Your goal: Return, character for character, the lines from the one bearing "Focus the VMP" through the end of the material. Omit everything before that line.

- - -

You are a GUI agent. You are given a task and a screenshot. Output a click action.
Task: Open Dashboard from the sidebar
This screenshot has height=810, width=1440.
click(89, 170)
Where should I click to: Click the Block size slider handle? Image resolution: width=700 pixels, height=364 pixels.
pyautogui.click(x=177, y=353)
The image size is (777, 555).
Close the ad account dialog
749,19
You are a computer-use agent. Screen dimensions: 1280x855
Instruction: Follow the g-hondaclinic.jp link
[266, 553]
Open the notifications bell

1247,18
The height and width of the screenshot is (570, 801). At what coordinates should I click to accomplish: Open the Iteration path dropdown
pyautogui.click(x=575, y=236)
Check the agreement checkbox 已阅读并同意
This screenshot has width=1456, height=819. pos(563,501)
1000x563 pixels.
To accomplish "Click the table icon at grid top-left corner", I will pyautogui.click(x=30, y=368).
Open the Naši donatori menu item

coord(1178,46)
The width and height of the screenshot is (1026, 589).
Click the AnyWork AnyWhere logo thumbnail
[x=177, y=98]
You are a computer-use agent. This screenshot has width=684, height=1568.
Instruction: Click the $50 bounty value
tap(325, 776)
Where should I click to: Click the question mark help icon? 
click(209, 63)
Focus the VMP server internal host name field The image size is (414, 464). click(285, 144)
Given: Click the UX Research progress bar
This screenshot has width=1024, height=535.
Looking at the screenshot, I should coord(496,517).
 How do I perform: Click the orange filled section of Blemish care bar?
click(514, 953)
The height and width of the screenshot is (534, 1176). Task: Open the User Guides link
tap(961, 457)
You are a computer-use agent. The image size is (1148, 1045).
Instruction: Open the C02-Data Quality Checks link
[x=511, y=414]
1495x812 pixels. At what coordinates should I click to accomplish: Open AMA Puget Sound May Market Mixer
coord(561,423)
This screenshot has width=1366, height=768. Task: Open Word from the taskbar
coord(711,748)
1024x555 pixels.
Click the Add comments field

- - -

Output for this exercise:
Focus the VMP server internal host name field The image size is (414, 464). click(285, 144)
Given: Click the UX Research progress bar
This screenshot has width=1024, height=535.
Looking at the screenshot, I should coord(496,517).
 How do I perform: Click the orange filled section of Blemish care bar?
click(514, 953)
The height and width of the screenshot is (534, 1176). Task: Open the User Guides link
tap(961, 457)
You are a computer-use agent. The image size is (1148, 1045).
Instruction: Open the C02-Data Quality Checks link
[x=511, y=414]
1495x812 pixels. At what coordinates should I click to accomplish: Open AMA Puget Sound May Market Mixer
coord(561,423)
This screenshot has width=1366, height=768. Task: Open Word from the taskbar
coord(711,748)
1024x555 pixels.
Click the Add comments field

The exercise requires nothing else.